» REQUISITO:
Responda brevemente, con base en el fragmento sobre los mendigos portugueses:
(a) ¿Qué lugar se ha convertido con el tiempo en el más común de trata?
(b) Según Fernando Pascual, ¿hacia qué suele derivar esta mendicidad?
(c) ¿En qué esquina de la Gran Vía se encuentran los hombres-araña y los niños?

» EXTRACTO DEL TEXTO:

------------

Los mendigos portugueses son seres misteriosos. Aparecen de improviso en la plaza de Tirso de Molina o en la plaza Mayor, con sus impersonales trajes de chaqueta y sus largos dedos de araña; telas grises para arañas de la clase media. Ellos sólo trabajan con niños. Van a buscarlos a Tirso, que con el tiempo se ha convertido en el lugar más común de trata. Su clave comercial es alquilarlos por horas para señuelo. Como dice Fernando Pascual, «hay padres de familia sin recursos económicos que no se atreven a pedir y que prefieren prestar a sus hijos como cebo, con tal de que haya un reparto de beneficios: esta mendicidad suele derivar hacia la prostitución infantil y el consumo de drogas. A primera vista, casi todos los niños que mendigan bajo la tutela de extranjeros están drogados, y según nuestras referencias, los explotadores consiguen unas recaudaciones muy altas». Los hombres-araña y los niños de futuro imperfecto están en la glorieta de Carlos V o en la Gran Vía, esquina a Valverde, y no hay hasta el momento datos estadísticos sobre el paso de hadas-madrina o del Séptimo de Caballería, Por ahora van ganando los malos.

------------

» DATOS PROPORCIONADOS:
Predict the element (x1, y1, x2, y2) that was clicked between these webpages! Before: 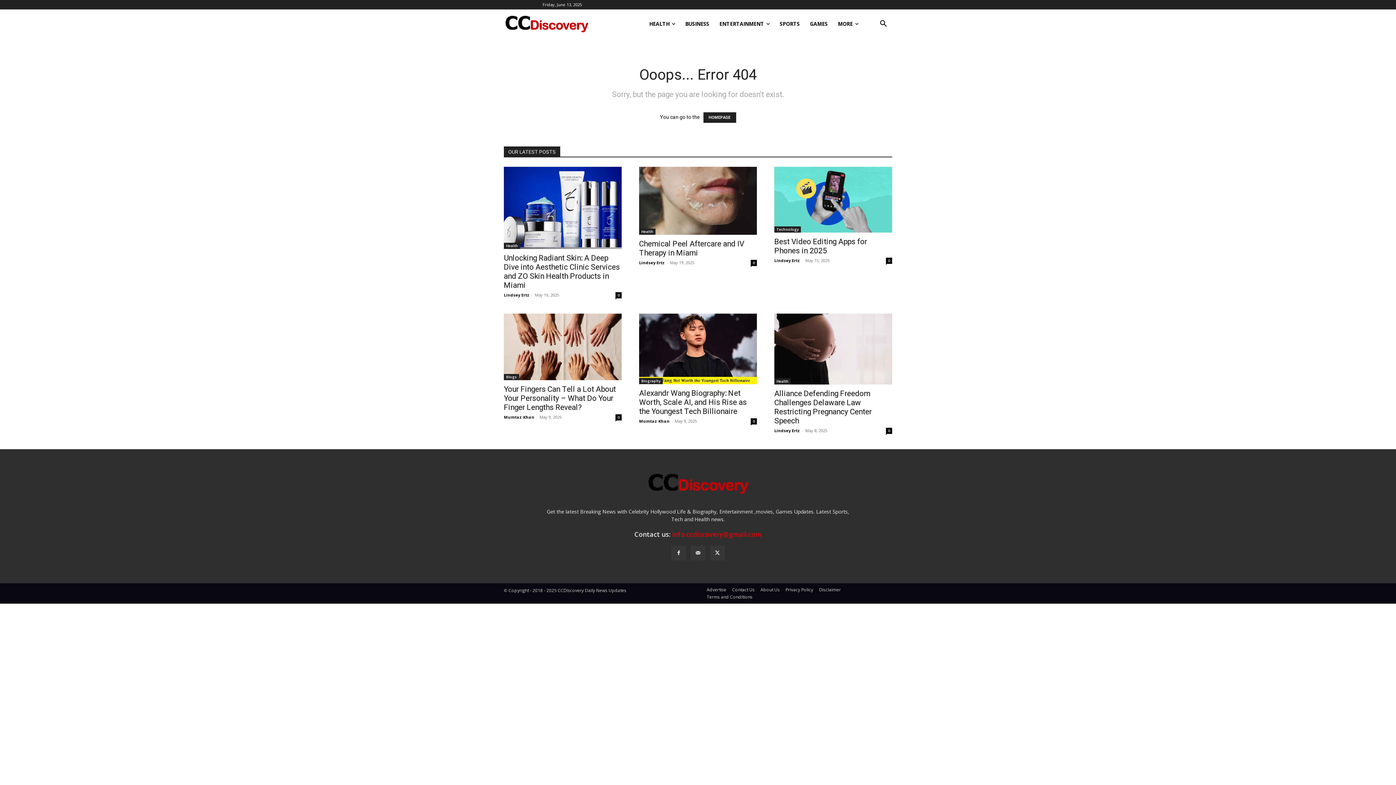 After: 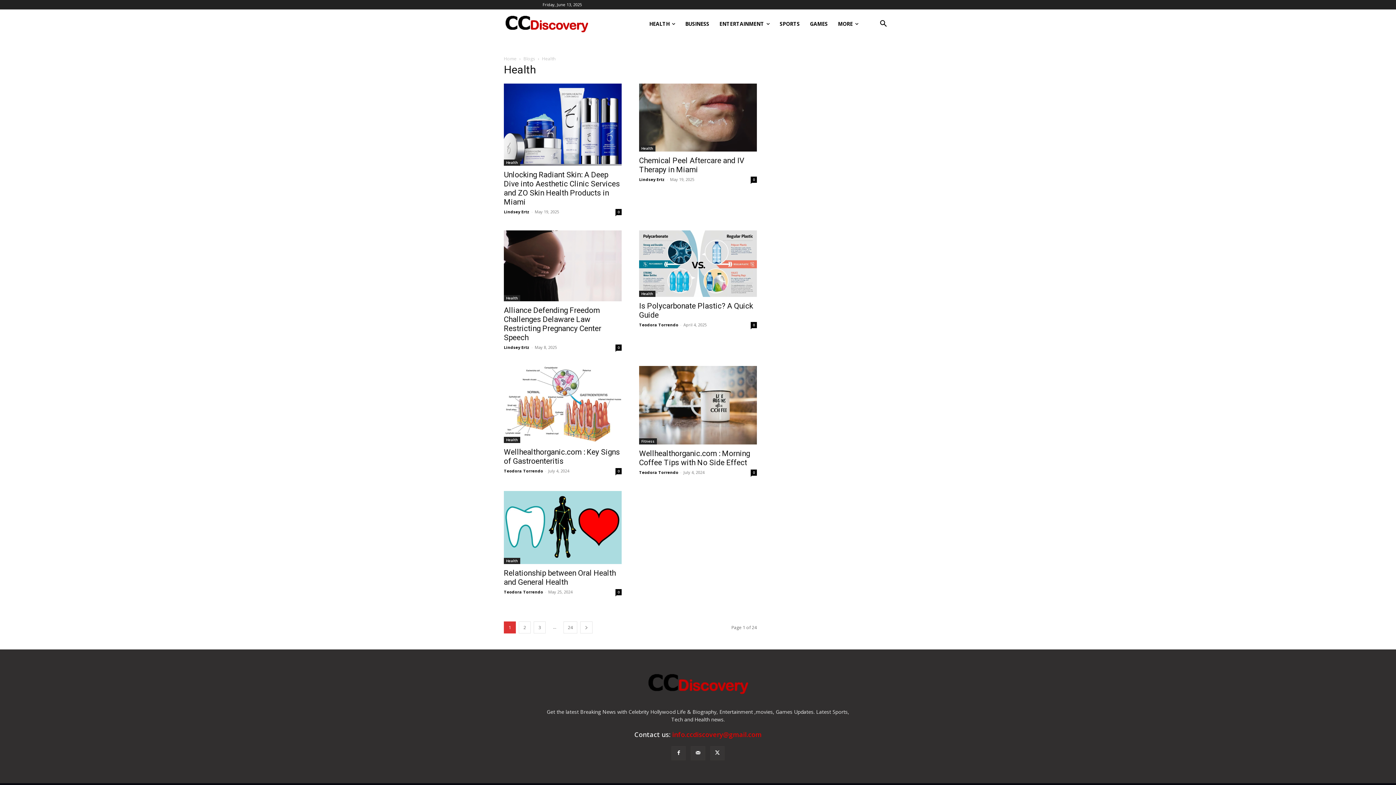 Action: label: Health bbox: (504, 242, 520, 248)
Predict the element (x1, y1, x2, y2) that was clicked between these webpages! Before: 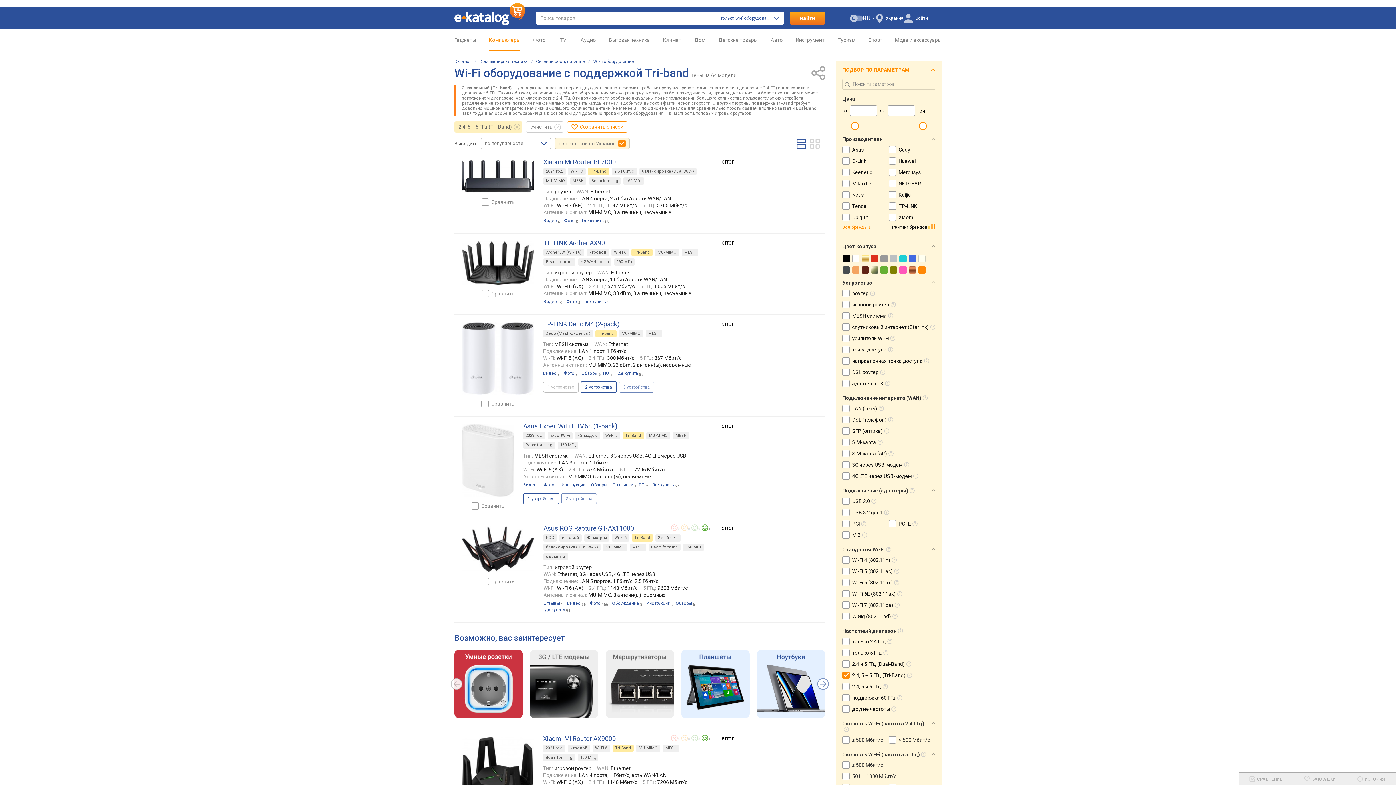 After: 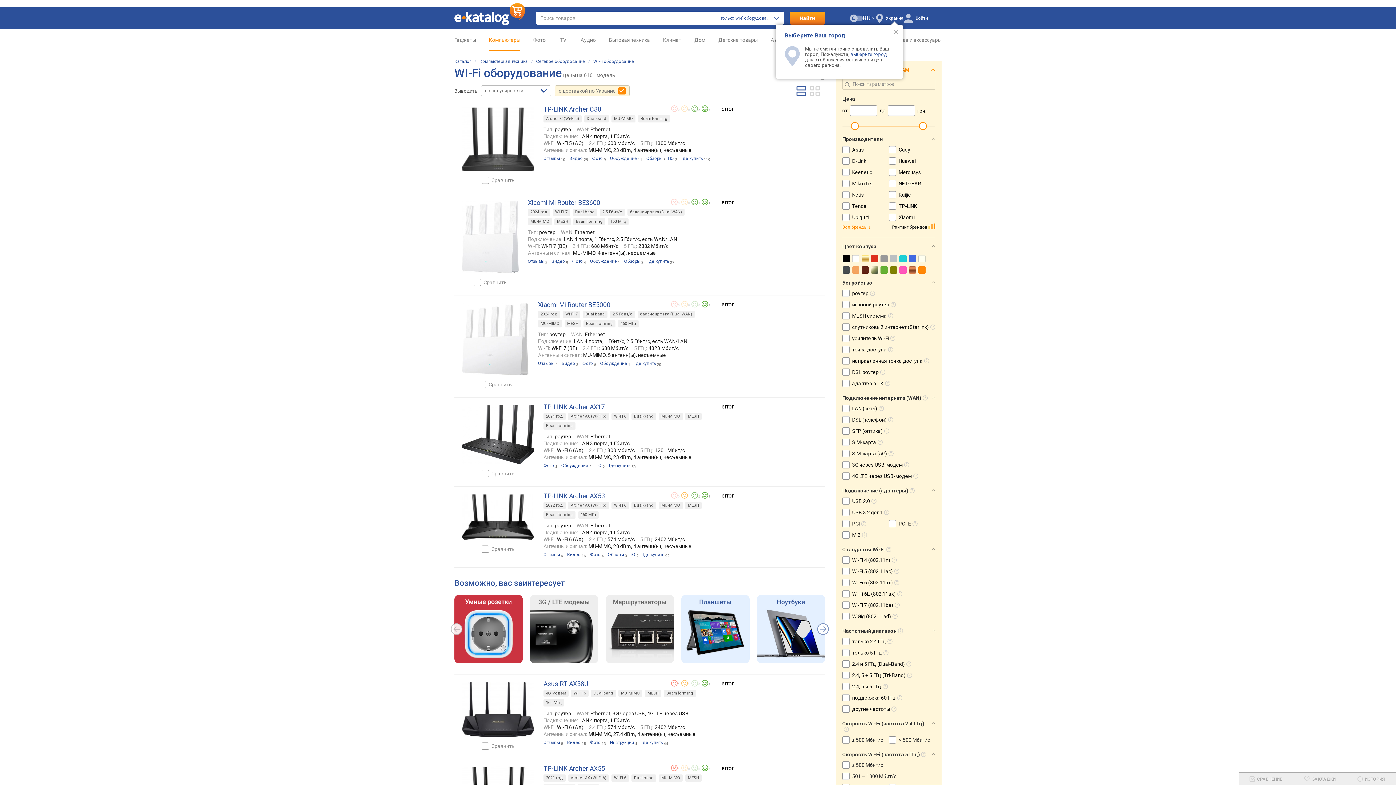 Action: bbox: (526, 121, 563, 132) label: очистить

------------

» RESPUESTA FINAL:
(a) Tirso, es decir, la plaza de Tirso de Molina.
(b) Hacia la prostitución infantil y el consumo de drogas.
(c) En la esquina con Valverde.